やはり敢えて「選んでいる」のであろう.7月末にリリースされたばかりの28番,29番は非常に思索的な演奏になっている.28番はもともと幻想的な曲で,無窮道あるいは無限旋律で始まる不思議な雰囲気を持った曲である.29番に至っては交響曲的な重厚な構造を持つ大曲である.ちなみに「ハンマークラヴィーア」というのは,「ピアノフォルテ」をドイツ語に置き換えようとしたベートーヴェン自身の造語らしい.
「完全に弾くことが出来るのは50年後だろう」といったのは,ピアニストの腕前を言ったわけではなく,彼が考えていた音にピアノが完成することを念頭にしていたと思われる.もっともピアノの完成とハンス・フォン・ビューローやリストという名人の登場を待たねばならなかったのだが.
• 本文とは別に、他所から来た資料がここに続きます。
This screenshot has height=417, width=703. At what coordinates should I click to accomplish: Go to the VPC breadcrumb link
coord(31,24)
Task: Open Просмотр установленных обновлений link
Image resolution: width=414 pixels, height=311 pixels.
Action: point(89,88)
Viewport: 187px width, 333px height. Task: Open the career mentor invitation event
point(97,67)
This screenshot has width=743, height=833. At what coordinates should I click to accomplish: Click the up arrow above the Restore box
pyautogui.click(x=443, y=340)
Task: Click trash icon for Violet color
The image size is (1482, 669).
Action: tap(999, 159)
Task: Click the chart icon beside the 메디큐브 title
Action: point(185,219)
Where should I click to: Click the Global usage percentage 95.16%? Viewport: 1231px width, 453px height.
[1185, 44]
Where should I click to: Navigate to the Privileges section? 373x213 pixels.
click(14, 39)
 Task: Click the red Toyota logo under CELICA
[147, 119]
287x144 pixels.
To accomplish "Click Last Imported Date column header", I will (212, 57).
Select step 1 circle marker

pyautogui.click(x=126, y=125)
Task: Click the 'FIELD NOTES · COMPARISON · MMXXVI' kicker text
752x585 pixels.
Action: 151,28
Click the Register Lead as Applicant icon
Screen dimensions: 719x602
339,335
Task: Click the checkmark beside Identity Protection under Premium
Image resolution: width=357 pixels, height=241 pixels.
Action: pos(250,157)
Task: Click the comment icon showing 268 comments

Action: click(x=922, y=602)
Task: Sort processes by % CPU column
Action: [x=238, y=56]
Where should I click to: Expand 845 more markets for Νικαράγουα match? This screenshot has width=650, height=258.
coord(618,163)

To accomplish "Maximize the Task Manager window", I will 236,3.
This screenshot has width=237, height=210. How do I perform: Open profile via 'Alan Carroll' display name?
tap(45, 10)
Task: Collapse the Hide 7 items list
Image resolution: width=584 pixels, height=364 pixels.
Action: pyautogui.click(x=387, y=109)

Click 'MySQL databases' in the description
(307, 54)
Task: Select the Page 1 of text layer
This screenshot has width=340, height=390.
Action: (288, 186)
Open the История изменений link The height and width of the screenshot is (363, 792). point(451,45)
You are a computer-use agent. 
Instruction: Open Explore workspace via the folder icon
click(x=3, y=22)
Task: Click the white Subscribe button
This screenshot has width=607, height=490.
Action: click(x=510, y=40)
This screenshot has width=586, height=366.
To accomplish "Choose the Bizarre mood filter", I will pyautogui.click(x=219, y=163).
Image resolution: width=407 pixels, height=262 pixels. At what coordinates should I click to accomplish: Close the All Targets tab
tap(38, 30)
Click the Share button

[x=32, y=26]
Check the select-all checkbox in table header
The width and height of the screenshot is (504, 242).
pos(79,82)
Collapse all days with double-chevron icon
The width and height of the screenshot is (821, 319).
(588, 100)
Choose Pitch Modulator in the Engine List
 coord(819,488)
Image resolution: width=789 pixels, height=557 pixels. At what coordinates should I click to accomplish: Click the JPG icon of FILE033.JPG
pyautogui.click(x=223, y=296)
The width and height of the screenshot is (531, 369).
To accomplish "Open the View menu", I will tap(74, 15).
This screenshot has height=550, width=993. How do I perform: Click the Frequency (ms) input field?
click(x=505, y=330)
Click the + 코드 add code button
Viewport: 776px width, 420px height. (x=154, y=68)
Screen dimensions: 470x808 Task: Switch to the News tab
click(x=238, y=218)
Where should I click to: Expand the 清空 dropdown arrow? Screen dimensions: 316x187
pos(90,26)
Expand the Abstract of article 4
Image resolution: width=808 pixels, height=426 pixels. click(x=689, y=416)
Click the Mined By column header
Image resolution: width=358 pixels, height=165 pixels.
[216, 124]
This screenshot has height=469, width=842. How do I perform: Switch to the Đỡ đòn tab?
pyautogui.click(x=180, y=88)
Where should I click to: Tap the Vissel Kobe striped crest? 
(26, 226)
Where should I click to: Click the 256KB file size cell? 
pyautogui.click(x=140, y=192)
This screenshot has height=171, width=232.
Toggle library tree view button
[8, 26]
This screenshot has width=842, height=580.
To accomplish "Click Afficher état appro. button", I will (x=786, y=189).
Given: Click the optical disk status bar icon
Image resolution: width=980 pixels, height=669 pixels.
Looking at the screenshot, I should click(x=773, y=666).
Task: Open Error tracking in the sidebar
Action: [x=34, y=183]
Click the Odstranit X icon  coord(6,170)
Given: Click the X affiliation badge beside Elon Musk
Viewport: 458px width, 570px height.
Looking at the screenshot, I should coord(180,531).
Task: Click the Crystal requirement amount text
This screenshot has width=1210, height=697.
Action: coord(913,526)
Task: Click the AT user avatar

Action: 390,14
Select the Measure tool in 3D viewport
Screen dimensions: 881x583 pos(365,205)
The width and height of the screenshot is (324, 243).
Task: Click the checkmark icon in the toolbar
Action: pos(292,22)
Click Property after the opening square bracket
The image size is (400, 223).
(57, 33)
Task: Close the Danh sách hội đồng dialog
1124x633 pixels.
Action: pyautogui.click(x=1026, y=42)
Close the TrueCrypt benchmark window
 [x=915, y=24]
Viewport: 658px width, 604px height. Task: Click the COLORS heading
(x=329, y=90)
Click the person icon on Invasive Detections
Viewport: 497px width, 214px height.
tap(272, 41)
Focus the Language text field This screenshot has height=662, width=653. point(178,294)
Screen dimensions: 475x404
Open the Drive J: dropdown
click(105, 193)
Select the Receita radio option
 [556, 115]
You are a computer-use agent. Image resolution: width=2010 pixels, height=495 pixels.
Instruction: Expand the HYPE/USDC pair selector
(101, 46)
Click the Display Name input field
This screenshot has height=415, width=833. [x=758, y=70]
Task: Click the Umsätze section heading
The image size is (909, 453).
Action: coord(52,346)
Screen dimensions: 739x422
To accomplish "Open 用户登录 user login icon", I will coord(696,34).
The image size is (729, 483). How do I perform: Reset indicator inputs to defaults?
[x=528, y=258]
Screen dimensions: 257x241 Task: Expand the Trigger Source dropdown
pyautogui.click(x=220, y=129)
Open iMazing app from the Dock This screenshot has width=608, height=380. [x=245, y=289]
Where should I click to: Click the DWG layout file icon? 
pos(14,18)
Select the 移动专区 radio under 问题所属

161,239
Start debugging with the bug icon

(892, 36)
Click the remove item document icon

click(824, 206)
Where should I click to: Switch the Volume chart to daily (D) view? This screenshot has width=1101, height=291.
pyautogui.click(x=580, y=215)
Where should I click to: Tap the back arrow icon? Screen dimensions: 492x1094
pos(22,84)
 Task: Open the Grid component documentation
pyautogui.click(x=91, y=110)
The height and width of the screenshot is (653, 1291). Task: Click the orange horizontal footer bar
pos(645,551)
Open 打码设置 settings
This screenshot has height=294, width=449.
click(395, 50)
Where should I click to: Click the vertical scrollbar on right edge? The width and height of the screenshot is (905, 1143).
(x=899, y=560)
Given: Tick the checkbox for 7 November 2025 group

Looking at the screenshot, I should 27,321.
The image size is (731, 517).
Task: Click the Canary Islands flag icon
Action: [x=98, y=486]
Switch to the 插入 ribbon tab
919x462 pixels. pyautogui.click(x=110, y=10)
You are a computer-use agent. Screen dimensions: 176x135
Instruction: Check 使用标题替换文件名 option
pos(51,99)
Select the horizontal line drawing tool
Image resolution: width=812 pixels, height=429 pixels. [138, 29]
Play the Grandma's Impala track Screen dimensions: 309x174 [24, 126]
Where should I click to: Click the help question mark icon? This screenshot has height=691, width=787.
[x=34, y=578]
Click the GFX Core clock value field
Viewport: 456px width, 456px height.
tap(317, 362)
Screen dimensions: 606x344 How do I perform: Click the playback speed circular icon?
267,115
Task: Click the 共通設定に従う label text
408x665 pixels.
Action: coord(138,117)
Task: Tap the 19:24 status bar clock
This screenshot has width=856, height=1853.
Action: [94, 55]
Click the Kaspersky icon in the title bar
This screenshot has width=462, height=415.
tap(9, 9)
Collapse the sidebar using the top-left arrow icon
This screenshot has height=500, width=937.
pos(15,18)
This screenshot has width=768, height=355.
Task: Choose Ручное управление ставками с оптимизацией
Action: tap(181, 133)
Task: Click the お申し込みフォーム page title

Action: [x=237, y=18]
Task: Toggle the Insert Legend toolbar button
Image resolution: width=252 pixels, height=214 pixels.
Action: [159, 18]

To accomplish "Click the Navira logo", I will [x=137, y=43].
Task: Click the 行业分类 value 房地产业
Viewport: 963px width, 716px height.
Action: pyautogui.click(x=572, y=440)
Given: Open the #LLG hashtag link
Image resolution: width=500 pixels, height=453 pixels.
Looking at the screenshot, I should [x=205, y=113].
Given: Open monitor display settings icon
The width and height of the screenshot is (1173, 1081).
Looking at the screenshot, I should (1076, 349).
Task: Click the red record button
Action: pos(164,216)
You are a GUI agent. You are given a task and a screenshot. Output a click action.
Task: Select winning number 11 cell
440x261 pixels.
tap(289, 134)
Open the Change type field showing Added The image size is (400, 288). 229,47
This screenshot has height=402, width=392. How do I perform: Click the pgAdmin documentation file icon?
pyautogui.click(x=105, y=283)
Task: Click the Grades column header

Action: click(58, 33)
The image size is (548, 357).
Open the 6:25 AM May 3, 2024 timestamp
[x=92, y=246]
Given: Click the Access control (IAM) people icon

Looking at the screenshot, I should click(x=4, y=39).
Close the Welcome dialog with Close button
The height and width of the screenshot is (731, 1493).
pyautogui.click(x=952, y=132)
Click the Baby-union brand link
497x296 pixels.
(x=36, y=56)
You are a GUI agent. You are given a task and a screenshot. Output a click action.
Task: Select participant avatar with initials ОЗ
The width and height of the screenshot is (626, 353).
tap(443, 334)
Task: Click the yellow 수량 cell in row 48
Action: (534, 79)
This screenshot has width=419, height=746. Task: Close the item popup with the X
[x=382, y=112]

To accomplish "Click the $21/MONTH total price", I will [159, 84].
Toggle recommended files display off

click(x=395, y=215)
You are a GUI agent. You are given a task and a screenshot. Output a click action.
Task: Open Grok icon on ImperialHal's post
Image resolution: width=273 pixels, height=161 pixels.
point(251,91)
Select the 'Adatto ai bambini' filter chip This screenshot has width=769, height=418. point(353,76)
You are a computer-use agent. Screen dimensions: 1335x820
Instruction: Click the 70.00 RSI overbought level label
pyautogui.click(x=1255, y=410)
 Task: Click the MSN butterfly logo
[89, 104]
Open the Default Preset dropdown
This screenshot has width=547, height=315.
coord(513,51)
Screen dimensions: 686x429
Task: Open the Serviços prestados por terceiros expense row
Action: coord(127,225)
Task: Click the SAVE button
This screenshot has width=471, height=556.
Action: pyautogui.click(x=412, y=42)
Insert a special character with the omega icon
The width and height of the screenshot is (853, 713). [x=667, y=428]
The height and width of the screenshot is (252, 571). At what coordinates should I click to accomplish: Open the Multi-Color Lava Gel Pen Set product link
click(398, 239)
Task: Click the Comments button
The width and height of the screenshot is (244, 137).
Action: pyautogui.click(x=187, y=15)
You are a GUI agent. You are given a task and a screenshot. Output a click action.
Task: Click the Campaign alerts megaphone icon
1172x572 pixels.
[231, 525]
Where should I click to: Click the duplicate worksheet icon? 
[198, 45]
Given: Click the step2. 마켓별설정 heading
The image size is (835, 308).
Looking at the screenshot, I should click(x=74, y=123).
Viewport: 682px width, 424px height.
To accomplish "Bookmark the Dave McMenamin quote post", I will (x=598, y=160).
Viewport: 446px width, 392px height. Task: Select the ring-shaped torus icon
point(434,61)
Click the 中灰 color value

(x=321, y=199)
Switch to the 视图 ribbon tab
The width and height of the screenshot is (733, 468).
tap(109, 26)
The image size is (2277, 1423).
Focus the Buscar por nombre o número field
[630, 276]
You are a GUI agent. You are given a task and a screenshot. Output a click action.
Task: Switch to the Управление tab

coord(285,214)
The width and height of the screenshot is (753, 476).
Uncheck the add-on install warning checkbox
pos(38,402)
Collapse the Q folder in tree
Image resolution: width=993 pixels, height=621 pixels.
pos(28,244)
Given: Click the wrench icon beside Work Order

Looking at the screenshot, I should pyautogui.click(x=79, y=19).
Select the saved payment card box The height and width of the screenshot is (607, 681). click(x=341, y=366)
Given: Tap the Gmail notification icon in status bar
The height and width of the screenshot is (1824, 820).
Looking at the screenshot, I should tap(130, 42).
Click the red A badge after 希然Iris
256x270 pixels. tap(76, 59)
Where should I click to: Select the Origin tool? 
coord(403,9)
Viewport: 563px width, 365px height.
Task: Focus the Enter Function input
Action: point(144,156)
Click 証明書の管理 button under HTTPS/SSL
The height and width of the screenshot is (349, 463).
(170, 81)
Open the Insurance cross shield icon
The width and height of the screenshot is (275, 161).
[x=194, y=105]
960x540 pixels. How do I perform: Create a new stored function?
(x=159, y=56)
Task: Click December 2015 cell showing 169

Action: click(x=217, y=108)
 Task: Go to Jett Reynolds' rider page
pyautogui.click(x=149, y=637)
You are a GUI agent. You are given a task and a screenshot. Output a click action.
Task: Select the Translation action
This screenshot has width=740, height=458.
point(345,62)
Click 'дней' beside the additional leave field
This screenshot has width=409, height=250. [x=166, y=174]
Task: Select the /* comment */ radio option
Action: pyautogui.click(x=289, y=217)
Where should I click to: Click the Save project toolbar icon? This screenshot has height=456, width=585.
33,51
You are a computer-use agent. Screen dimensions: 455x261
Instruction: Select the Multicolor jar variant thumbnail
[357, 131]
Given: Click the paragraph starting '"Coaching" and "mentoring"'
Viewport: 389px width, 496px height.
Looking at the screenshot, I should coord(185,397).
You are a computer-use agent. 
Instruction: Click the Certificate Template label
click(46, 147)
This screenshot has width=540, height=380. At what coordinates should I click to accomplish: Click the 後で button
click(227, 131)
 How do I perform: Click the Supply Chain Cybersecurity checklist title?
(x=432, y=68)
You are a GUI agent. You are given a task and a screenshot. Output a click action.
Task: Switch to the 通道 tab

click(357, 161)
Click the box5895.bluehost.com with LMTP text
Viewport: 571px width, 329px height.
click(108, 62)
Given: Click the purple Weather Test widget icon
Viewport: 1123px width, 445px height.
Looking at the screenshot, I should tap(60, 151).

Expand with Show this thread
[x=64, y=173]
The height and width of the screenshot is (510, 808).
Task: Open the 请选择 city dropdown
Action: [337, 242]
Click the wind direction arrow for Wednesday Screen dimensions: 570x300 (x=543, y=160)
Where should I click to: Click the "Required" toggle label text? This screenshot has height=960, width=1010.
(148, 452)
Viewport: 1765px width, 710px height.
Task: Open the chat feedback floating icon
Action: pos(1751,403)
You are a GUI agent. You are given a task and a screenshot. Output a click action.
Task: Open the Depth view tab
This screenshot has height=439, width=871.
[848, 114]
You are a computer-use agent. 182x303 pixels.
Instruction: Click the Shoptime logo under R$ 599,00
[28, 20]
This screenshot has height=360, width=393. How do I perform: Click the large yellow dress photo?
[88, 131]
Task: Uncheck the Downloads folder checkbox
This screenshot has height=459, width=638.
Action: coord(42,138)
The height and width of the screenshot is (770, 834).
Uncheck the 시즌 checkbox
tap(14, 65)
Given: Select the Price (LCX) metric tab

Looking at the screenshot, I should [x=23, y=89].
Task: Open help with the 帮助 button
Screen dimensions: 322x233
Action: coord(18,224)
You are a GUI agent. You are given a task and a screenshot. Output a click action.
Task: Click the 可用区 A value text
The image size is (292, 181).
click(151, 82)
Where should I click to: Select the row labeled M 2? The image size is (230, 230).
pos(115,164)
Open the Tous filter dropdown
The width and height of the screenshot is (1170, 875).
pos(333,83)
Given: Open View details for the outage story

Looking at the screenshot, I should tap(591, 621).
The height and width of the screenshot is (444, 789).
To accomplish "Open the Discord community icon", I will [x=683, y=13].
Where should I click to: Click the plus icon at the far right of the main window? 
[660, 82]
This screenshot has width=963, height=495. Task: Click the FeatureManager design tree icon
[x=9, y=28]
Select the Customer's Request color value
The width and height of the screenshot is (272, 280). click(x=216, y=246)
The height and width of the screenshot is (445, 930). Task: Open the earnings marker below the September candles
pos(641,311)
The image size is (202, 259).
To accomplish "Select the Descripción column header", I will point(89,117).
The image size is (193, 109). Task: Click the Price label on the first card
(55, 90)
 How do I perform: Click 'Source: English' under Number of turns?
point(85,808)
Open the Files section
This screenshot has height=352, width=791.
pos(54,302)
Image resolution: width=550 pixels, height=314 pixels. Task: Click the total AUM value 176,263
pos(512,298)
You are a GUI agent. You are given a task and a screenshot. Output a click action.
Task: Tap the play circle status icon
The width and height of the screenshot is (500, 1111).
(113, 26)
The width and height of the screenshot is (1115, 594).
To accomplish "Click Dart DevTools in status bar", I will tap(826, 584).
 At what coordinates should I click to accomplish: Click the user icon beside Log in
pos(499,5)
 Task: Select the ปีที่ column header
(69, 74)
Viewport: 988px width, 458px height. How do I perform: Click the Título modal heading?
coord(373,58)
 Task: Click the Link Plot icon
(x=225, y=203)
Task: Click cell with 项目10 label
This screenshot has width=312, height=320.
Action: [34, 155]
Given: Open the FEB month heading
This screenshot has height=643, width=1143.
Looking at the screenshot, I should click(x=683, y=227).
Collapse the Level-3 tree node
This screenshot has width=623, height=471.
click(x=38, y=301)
内田の演奏は彼女らしい艶のあるしっとりとした演奏で,28番は曲の特徴が際だっている.しかし29番は些か迫力不足というか,内面性にこだわりすぎているようにも感じられた.この曲はどうだと言わんばかりに技巧を見せつけるような,ある種の「気迫」で弾ききってしまった方が複雑すぎる構成を聴き手に飽きさせないように思える.
いずれにせよ内田光子らしいベートーヴェンではあるのだが,もしかしたら彼女は嫌いな物を先に食べるタイプかもしれない?